*Exercise details*:
In the records below, find the line with "The width and height of the screenshot is (388, 259).", then retype it and every following line exactly, stopping after the line with "Task: Select the RtHDVCpl.exe Realtek process". Leave the pictures out.

** Materials provided follows **

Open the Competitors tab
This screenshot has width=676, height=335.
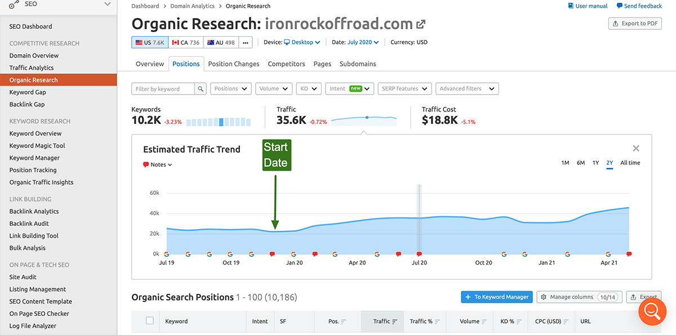(286, 64)
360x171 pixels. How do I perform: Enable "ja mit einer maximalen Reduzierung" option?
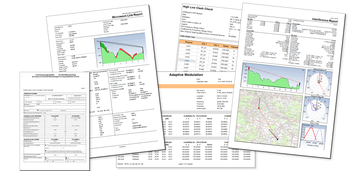46,160
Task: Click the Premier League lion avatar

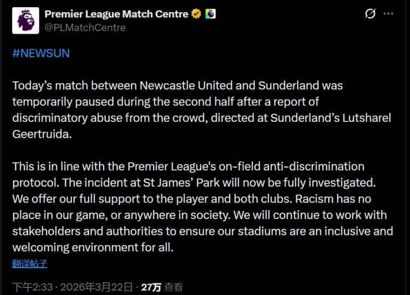Action: [x=26, y=20]
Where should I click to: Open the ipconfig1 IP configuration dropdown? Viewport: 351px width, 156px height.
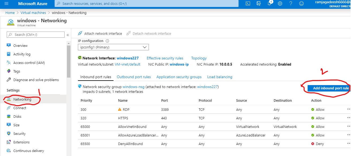113,47
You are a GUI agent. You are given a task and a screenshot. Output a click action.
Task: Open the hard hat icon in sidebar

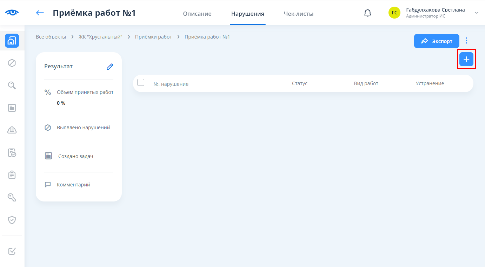tap(12, 130)
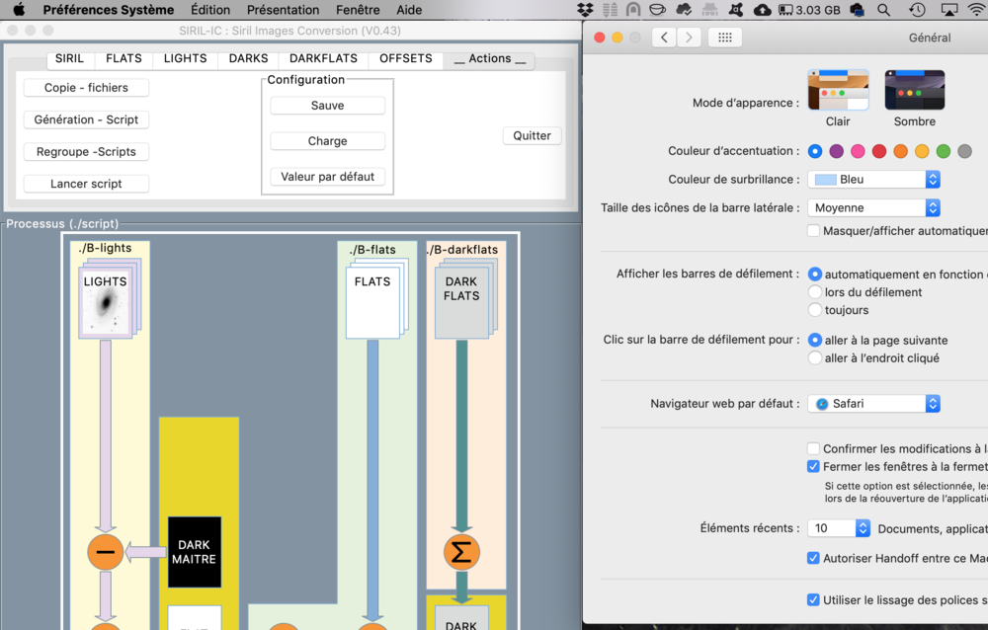Go back with left chevron button

point(664,38)

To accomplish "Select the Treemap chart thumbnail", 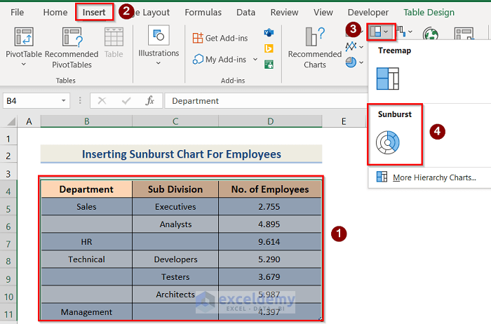I will coord(388,79).
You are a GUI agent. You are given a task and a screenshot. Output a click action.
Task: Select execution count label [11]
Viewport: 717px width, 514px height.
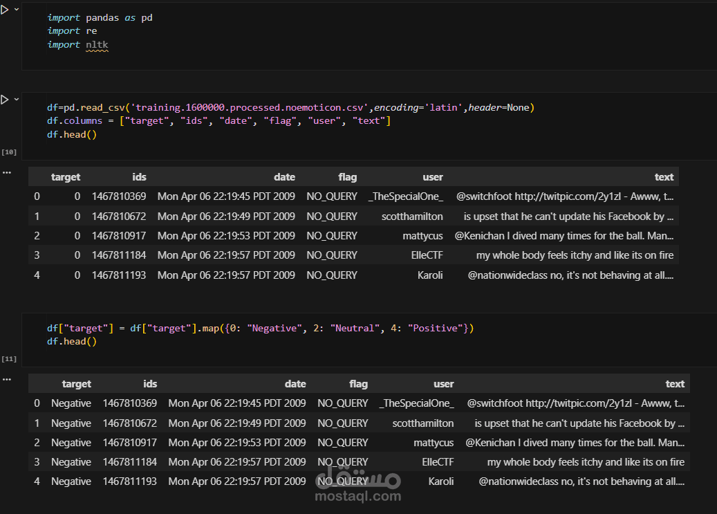[x=9, y=359]
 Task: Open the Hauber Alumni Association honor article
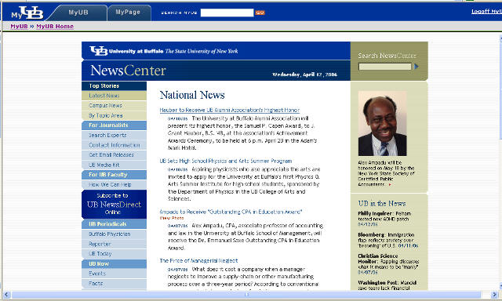230,110
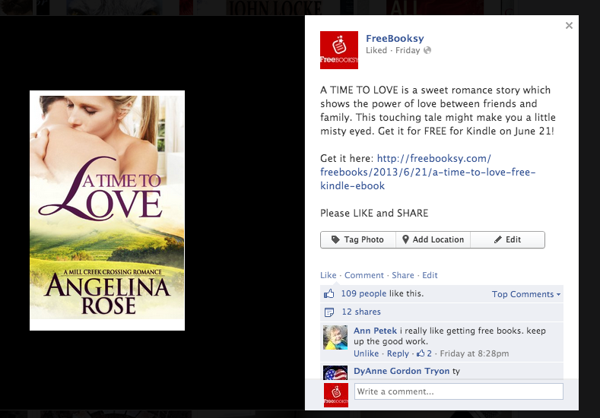The image size is (600, 418).
Task: Click the globe public-audience icon next to Friday
Action: (x=427, y=50)
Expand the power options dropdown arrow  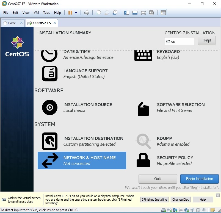76,13
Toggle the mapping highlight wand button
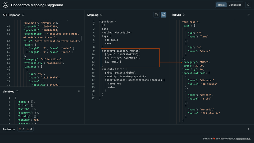The width and height of the screenshot is (254, 143). tap(164, 15)
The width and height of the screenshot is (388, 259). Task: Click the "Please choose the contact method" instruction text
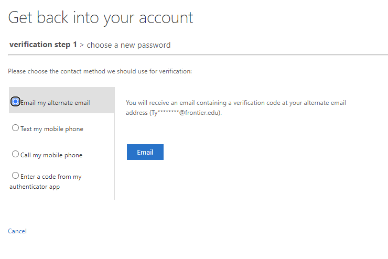[100, 71]
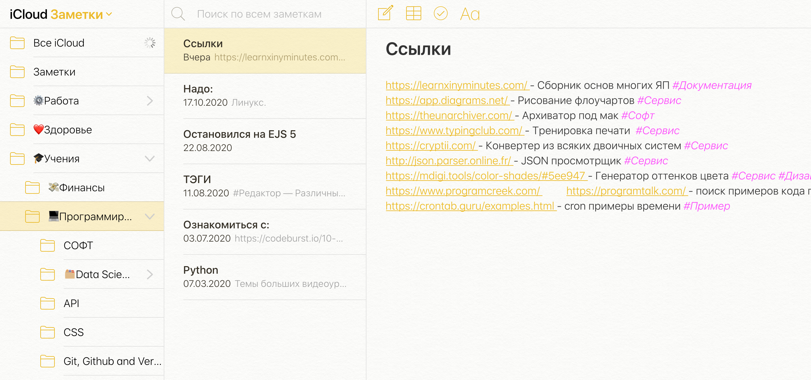Open the iCloud Заметки app switcher dropdown
This screenshot has height=380, width=811.
pos(109,14)
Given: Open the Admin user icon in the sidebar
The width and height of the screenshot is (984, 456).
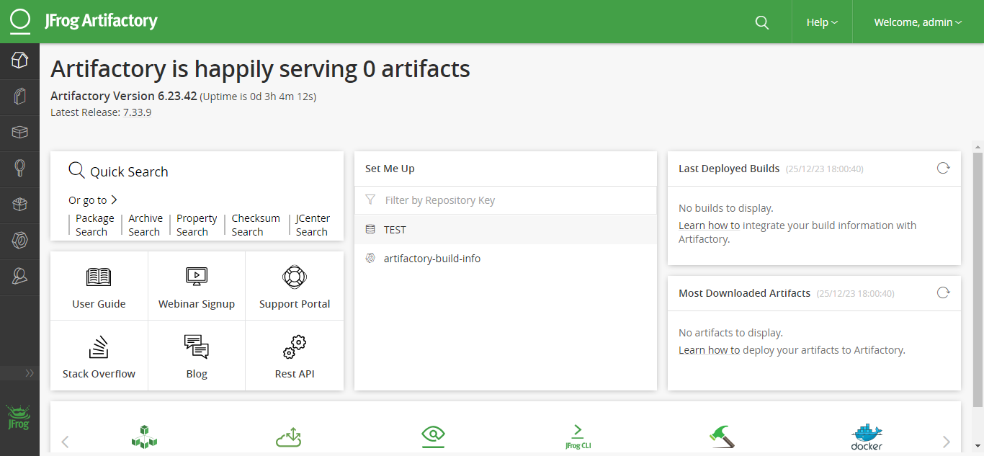Looking at the screenshot, I should coord(19,277).
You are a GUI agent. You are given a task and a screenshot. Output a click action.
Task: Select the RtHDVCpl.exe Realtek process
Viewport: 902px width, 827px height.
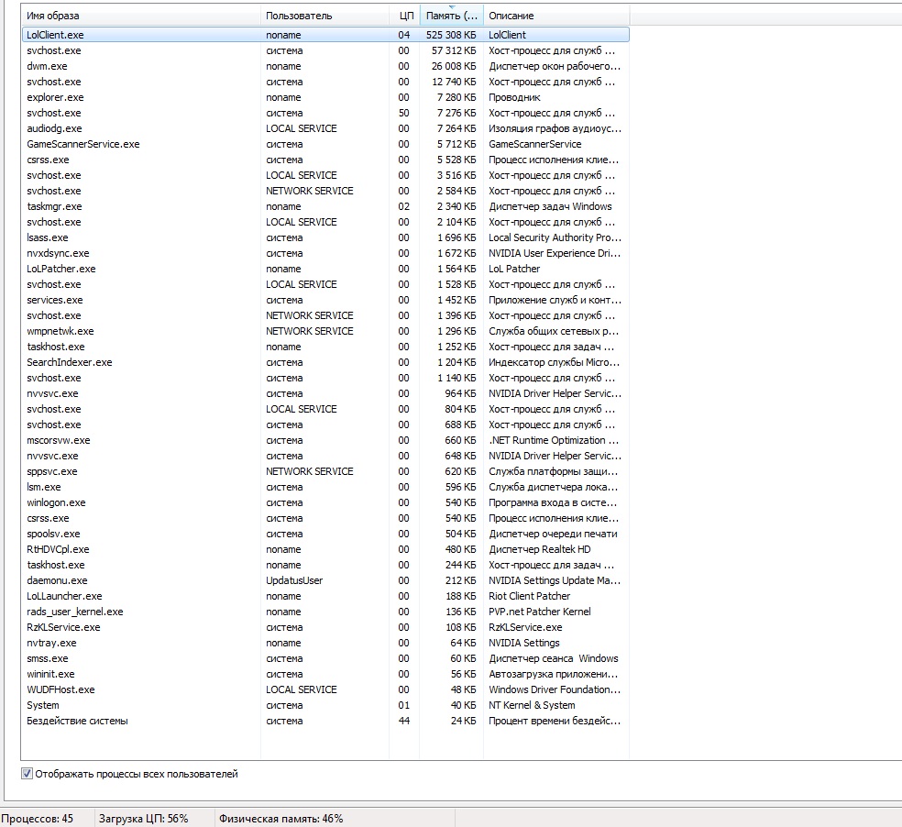click(58, 549)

** End of Materials provided **

*Exercise response*:
The width and height of the screenshot is (388, 259). Task: Click the "Please choose the contact method" instruction text
[100, 71]
Open the iCloud Заметки app switcher dropdown
This screenshot has height=380, width=811.
pos(109,14)
Given: Open the Admin user icon in the sidebar
The width and height of the screenshot is (984, 456).
Looking at the screenshot, I should coord(19,277).
You are a GUI agent. You are given a task and a screenshot. Output a click action.
Task: Select the RtHDVCpl.exe Realtek process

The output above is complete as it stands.